Requirement: Starting with the line that holds "Image resolution: width=738", reproduce each line through the last one of the data, exactly as written. Pictures are not copied.

Stored items
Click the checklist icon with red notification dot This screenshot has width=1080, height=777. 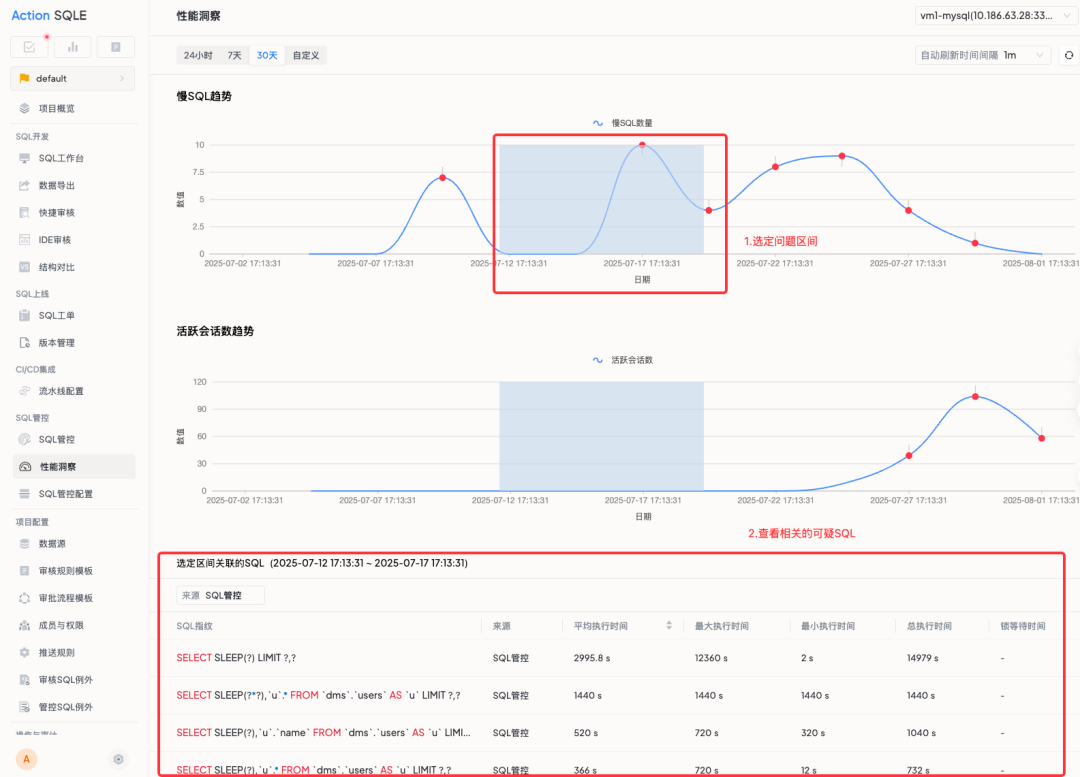(x=29, y=47)
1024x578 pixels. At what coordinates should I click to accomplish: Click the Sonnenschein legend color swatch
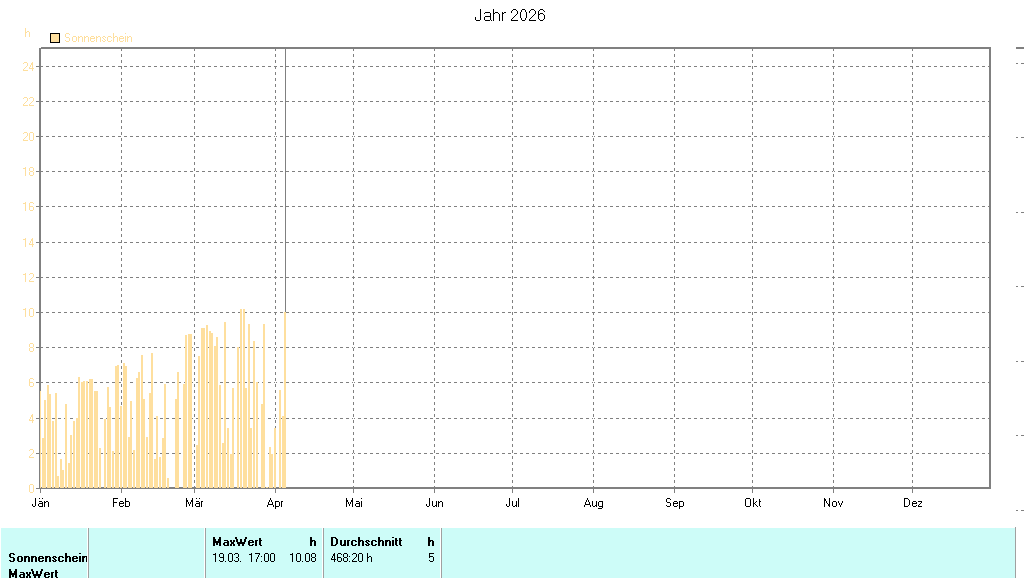pyautogui.click(x=55, y=38)
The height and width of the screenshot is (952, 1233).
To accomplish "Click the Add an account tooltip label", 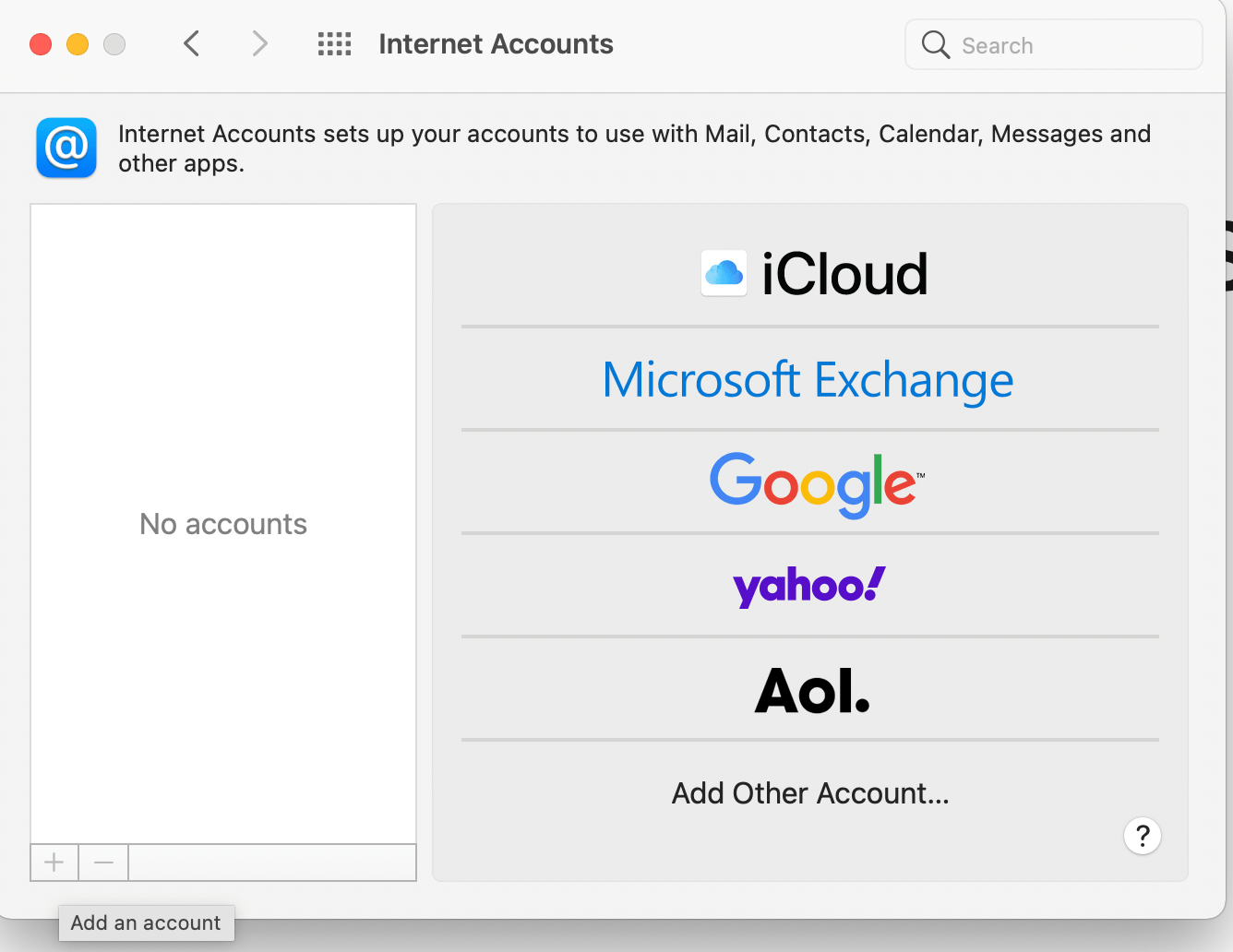I will point(146,922).
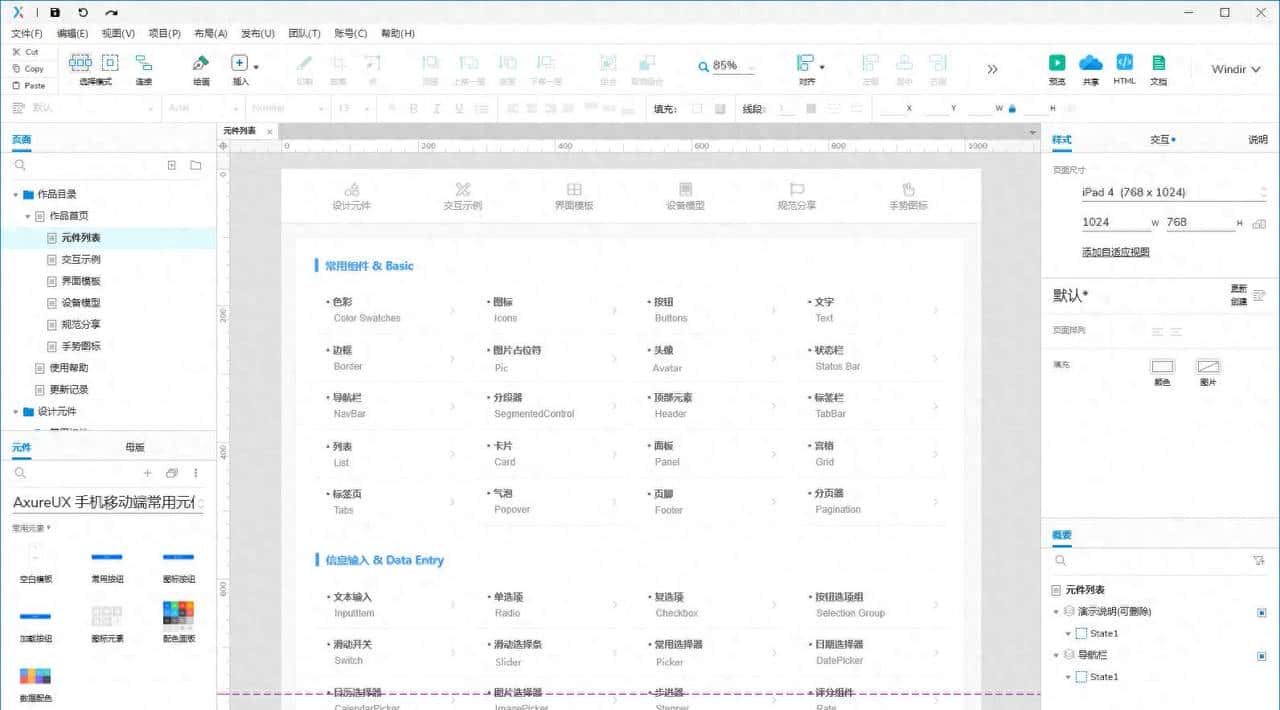Switch to the 交互 tab in right panel
This screenshot has height=710, width=1280.
(x=1160, y=140)
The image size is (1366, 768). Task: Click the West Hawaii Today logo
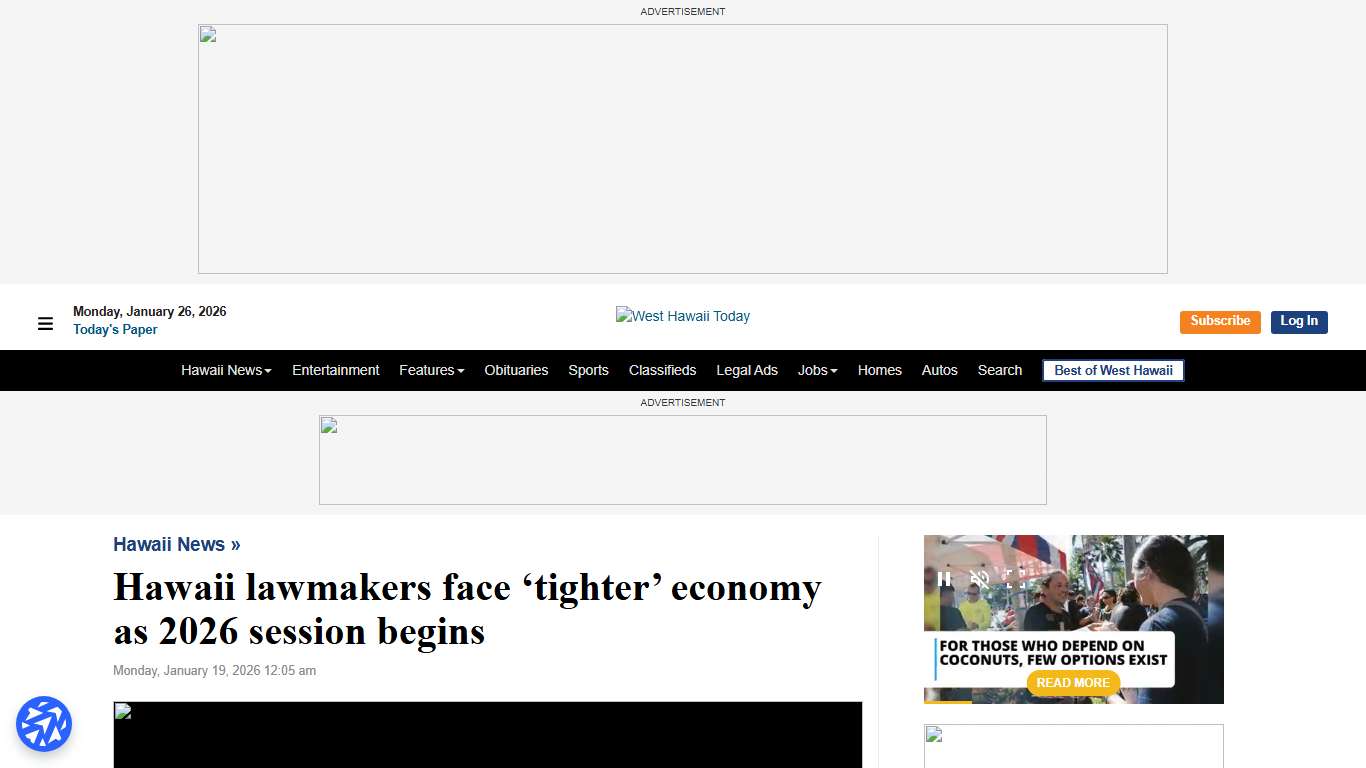click(683, 316)
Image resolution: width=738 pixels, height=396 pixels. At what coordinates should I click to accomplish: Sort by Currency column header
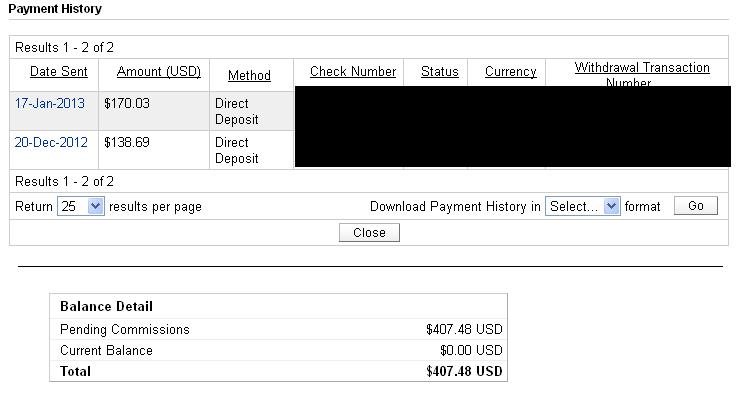tap(511, 72)
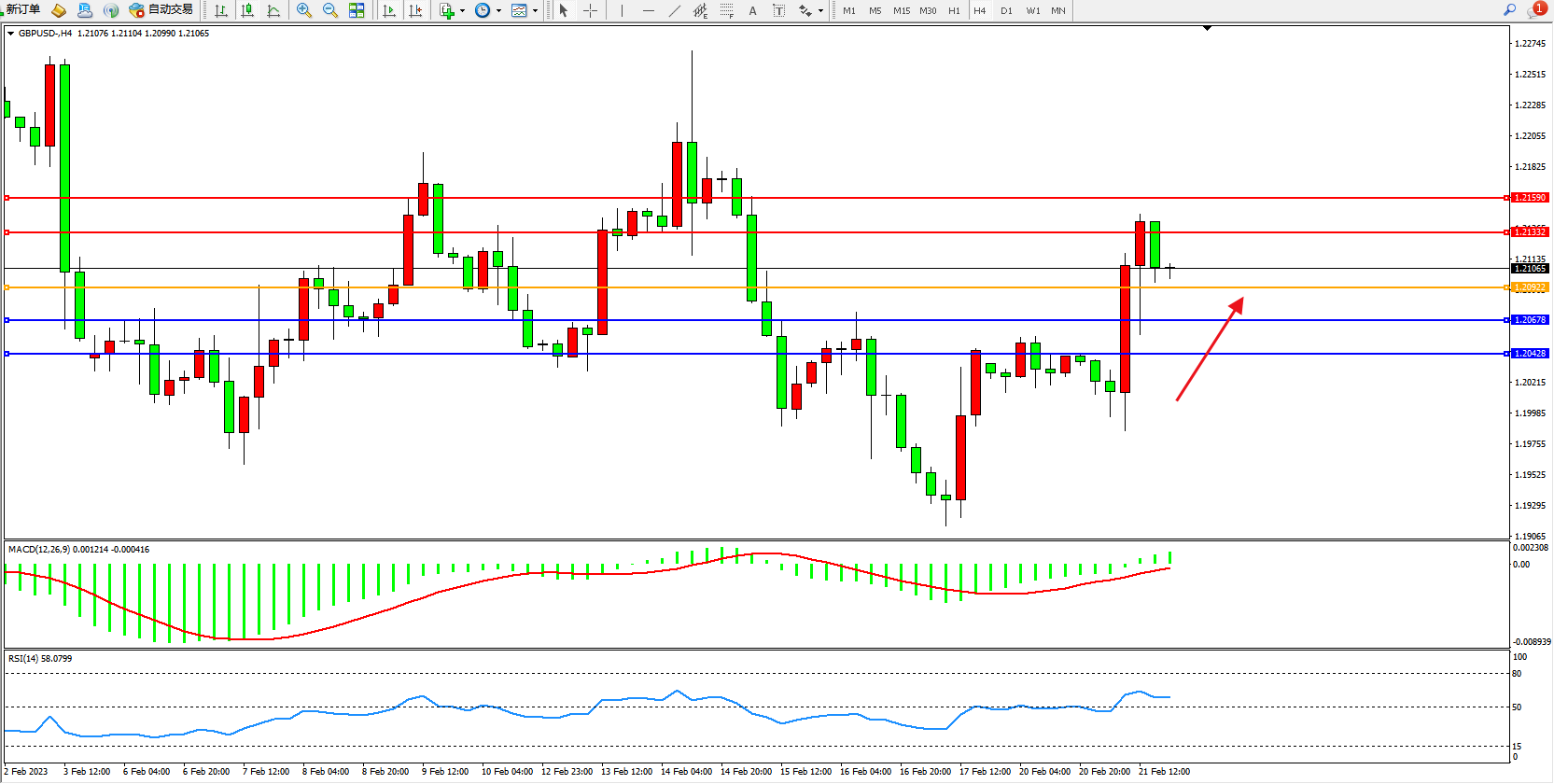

Exercise answer:
Image resolution: width=738 pixels, height=396 pixels. At what coordinates should I click to accomplish: Sort by Currency column header
tap(511, 72)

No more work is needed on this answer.